● THE REQUEST
Extract, word for word, the part of the TVT Records history that runs from "TeeVee Toons was founded" up to and including "notable business ideas.".

● TEXT EXCERPT

-- BEGIN --

TeeVee Toons was founded in 1985 by Steve Gottlieb, a graduate of Yale University and Harvard Law. Gottlieb launched the label from his New York City apartment with the release of Television's Greatest Hits, an album featuring theme songs from classic TV shows that became a respectable seller. The San Francisco Chronicle called the album "the most fun you can have with your pants on", and the New York Times highlighted it as one of 1985's most notable business ideas.
In 1986, TeeVee Toons was shortened to TVT Records, a label that would sign and/or develop musical acts over the next couple of decades such as: The Saints, Shona Laing, Nine Inch Nails, The Connells, Aphex Twin, Tackhead, Underworld, Gravity Kills, Vallejo, Jurassic Five, Sevendust, Default, XTC, Guided By Voices, Jimmy Page and The Black Crowes, Bounty Killer, KMFDM, Brian Jonestown Massacre, The Holloways, The Cinematics, Towers of London, Gil Scott-Heron, Tha Eastsidaz, Just Jack, Wayne, Pay the Girl, Buck-O-Nine, New Years Day, The Strays, Blue Epic, Lil Jon, Ying Yang Twins, Pitbull, Teedra Moses, The Unband, and Ambulance LTD.

-- END --

● DATA PROVIDED

-- BEGIN --

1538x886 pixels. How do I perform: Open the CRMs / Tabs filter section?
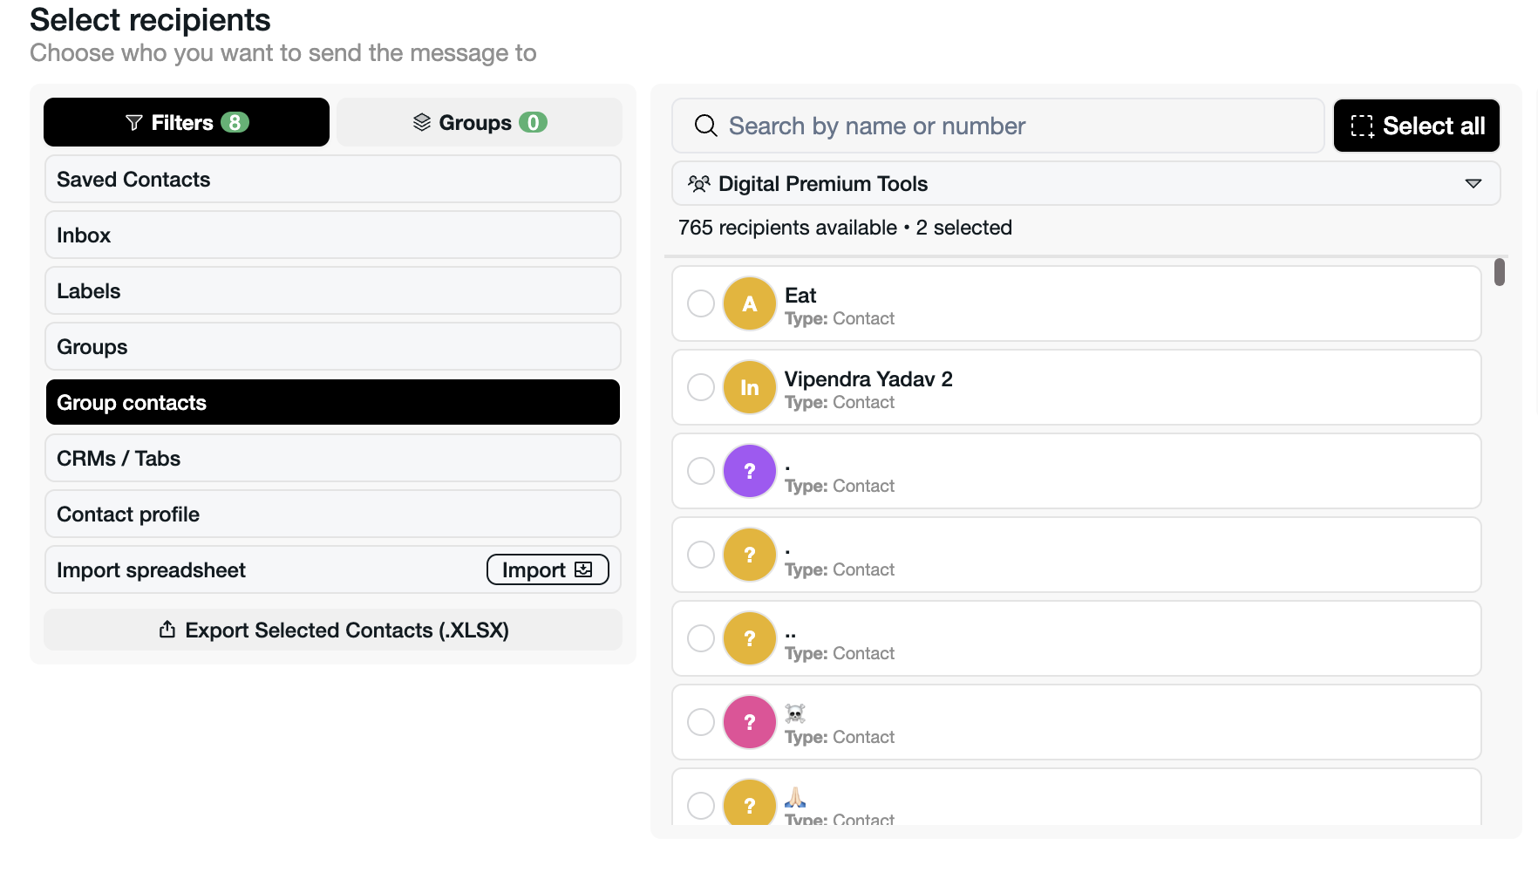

-- END --

● THE REPLY
TeeVee Toons was founded in 1985 by Steve Gottlieb, a graduate of Yale University and Harvard Law. Gottlieb launched the label from his New York City apartment with the release of Television's Greatest Hits, an album featuring theme songs from classic TV shows that became a respectable seller. The San Francisco Chronicle called the album "the most fun you can have with your pants on", and the New York Times highlighted it as one of 1985's most notable business ideas.